Should a Normal Imputation Model Be Modified to Impute Skewed Variables?
Paul T. von Hippel

TL;DR
This paper investigates whether modifying normal imputation models for skewed variables improves bias reduction, finding that such modifications often do not reliably reduce bias and may worsen it, especially for shape-dependent estimands.
Contribution
The study systematically evaluates various modifications to normal imputation models for skewed data, revealing their limited effectiveness and potential drawbacks.
Findings
Bias is mild for means, standard deviations, and regressions.
Bias can be severe for percentiles and skewness.

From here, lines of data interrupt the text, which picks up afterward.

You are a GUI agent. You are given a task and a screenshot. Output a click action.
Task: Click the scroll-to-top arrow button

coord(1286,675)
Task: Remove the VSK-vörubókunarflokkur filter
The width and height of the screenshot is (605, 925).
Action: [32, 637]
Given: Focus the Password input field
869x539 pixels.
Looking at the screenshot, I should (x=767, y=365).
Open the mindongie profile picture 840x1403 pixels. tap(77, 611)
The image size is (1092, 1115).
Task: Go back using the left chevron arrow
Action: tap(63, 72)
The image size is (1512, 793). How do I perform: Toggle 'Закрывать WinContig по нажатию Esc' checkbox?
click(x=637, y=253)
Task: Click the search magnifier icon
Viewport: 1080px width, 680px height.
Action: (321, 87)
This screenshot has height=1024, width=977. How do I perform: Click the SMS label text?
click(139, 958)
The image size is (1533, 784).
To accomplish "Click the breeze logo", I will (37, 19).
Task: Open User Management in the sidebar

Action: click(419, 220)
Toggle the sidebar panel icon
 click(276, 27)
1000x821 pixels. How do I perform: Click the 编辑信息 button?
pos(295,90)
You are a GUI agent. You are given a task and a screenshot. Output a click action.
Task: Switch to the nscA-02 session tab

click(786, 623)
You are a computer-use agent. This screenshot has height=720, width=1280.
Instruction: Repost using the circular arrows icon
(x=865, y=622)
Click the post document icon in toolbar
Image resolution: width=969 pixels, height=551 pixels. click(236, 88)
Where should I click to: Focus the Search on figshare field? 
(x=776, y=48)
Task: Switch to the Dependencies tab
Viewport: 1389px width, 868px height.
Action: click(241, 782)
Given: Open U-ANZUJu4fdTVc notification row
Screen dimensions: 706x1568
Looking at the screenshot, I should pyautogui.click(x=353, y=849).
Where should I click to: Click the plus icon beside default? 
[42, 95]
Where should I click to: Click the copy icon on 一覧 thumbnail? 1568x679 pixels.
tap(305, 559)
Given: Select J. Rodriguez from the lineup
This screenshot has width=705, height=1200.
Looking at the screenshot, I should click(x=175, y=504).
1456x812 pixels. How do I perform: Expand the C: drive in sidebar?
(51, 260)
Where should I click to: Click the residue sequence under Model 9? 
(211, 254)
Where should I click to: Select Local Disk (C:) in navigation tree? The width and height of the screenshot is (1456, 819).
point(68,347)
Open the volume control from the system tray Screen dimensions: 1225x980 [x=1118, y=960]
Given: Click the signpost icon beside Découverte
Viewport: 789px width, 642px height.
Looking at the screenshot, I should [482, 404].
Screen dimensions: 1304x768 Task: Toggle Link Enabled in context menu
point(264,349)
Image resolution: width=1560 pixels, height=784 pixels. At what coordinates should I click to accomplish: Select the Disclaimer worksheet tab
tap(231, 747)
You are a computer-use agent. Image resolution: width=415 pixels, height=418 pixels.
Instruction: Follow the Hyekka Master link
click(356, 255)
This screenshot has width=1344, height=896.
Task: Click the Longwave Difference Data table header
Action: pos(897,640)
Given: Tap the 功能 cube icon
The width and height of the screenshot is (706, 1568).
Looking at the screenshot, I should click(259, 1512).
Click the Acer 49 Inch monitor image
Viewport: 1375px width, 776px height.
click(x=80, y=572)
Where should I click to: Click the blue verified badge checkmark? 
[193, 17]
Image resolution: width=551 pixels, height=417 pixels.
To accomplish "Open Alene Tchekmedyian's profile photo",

Modifications often do not reliably reduce bias and can worsen it.
Abstract
Researchers often impute continuous variables under an assumption of normality, yet many incomplete variables are skewed. We find that imputing skewed continuous variables under a normal model can lead to bias; the bias is usually mild for popular estimands such as means, standard deviations, and linear regression coefficients, but the bias can be severe for more shape-dependent estimands such as percentiles or the coefficient of skewness. We test several methods for adapting a normal imputation model to accommodate skewness, including methods that transform, truncate, or censor (round) normally imputed values, as well as methods that impute values from a quadratic or truncated regression. None of these modifications reliably reduces the biases of the normal model, and some modifications can make the biases much worse. We conclude that, if one has to impute a skewed variable under a…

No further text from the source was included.